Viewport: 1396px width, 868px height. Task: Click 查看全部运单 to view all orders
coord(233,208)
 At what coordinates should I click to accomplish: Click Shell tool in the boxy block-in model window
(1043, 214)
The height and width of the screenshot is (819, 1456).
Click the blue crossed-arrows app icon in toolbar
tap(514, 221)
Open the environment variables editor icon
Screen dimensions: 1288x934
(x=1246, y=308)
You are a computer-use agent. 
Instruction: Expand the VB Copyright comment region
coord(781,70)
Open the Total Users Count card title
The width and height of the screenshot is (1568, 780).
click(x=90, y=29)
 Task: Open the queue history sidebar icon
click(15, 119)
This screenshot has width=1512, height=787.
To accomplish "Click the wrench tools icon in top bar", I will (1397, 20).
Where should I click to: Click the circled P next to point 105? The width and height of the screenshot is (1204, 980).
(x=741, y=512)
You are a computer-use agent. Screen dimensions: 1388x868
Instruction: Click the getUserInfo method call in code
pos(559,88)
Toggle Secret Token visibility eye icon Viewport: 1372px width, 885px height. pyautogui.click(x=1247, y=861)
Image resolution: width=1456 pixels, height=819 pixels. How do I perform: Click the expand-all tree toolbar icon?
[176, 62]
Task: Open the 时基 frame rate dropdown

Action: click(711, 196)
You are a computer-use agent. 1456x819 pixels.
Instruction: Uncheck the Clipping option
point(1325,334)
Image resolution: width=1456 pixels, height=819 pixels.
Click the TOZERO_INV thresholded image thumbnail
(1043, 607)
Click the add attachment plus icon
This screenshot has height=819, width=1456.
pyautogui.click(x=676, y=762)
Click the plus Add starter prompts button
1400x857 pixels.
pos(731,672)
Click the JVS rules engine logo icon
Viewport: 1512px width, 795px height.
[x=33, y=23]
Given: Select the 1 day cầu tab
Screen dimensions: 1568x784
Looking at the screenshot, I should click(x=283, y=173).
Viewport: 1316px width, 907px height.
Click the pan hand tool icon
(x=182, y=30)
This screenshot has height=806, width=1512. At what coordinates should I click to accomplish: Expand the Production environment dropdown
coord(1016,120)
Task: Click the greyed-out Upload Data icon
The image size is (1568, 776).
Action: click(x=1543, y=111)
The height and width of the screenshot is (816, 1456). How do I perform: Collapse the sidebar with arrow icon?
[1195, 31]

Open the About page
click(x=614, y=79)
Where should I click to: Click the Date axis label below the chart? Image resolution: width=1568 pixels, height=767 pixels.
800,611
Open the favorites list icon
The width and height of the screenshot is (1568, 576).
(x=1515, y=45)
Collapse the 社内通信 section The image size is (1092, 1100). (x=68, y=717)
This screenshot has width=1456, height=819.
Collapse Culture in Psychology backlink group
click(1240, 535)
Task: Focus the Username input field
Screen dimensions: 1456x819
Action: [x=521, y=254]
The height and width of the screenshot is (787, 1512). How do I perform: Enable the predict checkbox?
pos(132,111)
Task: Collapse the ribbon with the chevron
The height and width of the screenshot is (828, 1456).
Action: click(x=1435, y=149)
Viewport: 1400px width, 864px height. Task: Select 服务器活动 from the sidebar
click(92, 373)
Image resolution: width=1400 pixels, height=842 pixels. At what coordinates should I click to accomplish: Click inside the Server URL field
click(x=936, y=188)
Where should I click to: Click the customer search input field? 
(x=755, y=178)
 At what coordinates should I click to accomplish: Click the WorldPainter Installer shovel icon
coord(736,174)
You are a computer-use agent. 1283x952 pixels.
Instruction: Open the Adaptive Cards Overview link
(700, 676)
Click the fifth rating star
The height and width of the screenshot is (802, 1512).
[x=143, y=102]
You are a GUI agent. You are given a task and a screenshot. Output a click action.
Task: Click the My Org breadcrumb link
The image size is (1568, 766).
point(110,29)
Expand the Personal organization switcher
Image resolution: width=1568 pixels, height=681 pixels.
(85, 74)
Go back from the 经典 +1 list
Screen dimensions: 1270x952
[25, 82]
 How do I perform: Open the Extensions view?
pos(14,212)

* [Task] With the records above in view, retype each one exactly.

* [Your solution]
Viewport: 1396px width, 868px height. Task: Click 查看全部运单 to view all orders
coord(233,208)
 At what coordinates should I click to accomplish: Click Shell tool in the boxy block-in model window
(1043, 214)
The height and width of the screenshot is (819, 1456).
Click the blue crossed-arrows app icon in toolbar
tap(514, 221)
Open the environment variables editor icon
Screen dimensions: 1288x934
(x=1246, y=308)
You are a computer-use agent. 
Instruction: Expand the VB Copyright comment region
coord(781,70)
Open the Total Users Count card title
The width and height of the screenshot is (1568, 780).
click(x=90, y=29)
 Task: Open the queue history sidebar icon
click(15, 119)
This screenshot has width=1512, height=787.
To accomplish "Click the wrench tools icon in top bar", I will (1397, 20).
Where should I click to: Click the circled P next to point 105? The width and height of the screenshot is (1204, 980).
(x=741, y=512)
You are a computer-use agent. Screen dimensions: 1388x868
Instruction: Click the getUserInfo method call in code
pos(559,88)
Toggle Secret Token visibility eye icon Viewport: 1372px width, 885px height. pyautogui.click(x=1247, y=861)
Image resolution: width=1456 pixels, height=819 pixels. How do I perform: Click the expand-all tree toolbar icon?
[176, 62]
Task: Open the 时基 frame rate dropdown

Action: click(711, 196)
You are a computer-use agent. 1456x819 pixels.
Instruction: Uncheck the Clipping option
point(1325,334)
Image resolution: width=1456 pixels, height=819 pixels.
Click the TOZERO_INV thresholded image thumbnail
(1043, 607)
Click the add attachment plus icon
This screenshot has height=819, width=1456.
pyautogui.click(x=676, y=762)
Click the plus Add starter prompts button
1400x857 pixels.
pos(731,672)
Click the JVS rules engine logo icon
Viewport: 1512px width, 795px height.
[x=33, y=23]
Given: Select the 1 day cầu tab
Screen dimensions: 1568x784
Looking at the screenshot, I should click(x=283, y=173).
Viewport: 1316px width, 907px height.
Click the pan hand tool icon
(x=182, y=30)
This screenshot has height=806, width=1512. At what coordinates should I click to accomplish: Expand the Production environment dropdown
coord(1016,120)
Task: Click the greyed-out Upload Data icon
The image size is (1568, 776).
Action: click(x=1543, y=111)
The height and width of the screenshot is (816, 1456). How do I perform: Collapse the sidebar with arrow icon?
[1195, 31]

Open the About page
click(x=614, y=79)
Where should I click to: Click the Date axis label below the chart? Image resolution: width=1568 pixels, height=767 pixels.
800,611
Open the favorites list icon
The width and height of the screenshot is (1568, 576).
(x=1515, y=45)
Collapse the 社内通信 section The image size is (1092, 1100). (x=68, y=717)
This screenshot has width=1456, height=819.
Collapse Culture in Psychology backlink group
click(1240, 535)
Task: Focus the Username input field
Screen dimensions: 1456x819
Action: [x=521, y=254]
The height and width of the screenshot is (787, 1512). How do I perform: Enable the predict checkbox?
pos(132,111)
Task: Collapse the ribbon with the chevron
The height and width of the screenshot is (828, 1456).
Action: click(x=1435, y=149)
Viewport: 1400px width, 864px height. Task: Select 服务器活动 from the sidebar
click(92, 373)
Image resolution: width=1400 pixels, height=842 pixels. At what coordinates should I click to accomplish: Click inside the Server URL field
click(x=936, y=188)
Where should I click to: Click the customer search input field? 
(x=755, y=178)
 At what coordinates should I click to accomplish: Click the WorldPainter Installer shovel icon
coord(736,174)
You are a computer-use agent. 1283x952 pixels.
Instruction: Open the Adaptive Cards Overview link
(700, 676)
Click the fifth rating star
The height and width of the screenshot is (802, 1512).
[x=143, y=102]
You are a GUI agent. You are given a task and a screenshot. Output a click action.
Task: Click the My Org breadcrumb link
The image size is (1568, 766).
point(110,29)
Expand the Personal organization switcher
Image resolution: width=1568 pixels, height=681 pixels.
(85, 74)
Go back from the 经典 +1 list
Screen dimensions: 1270x952
[25, 82]
 How do I perform: Open the Extensions view?
pos(14,212)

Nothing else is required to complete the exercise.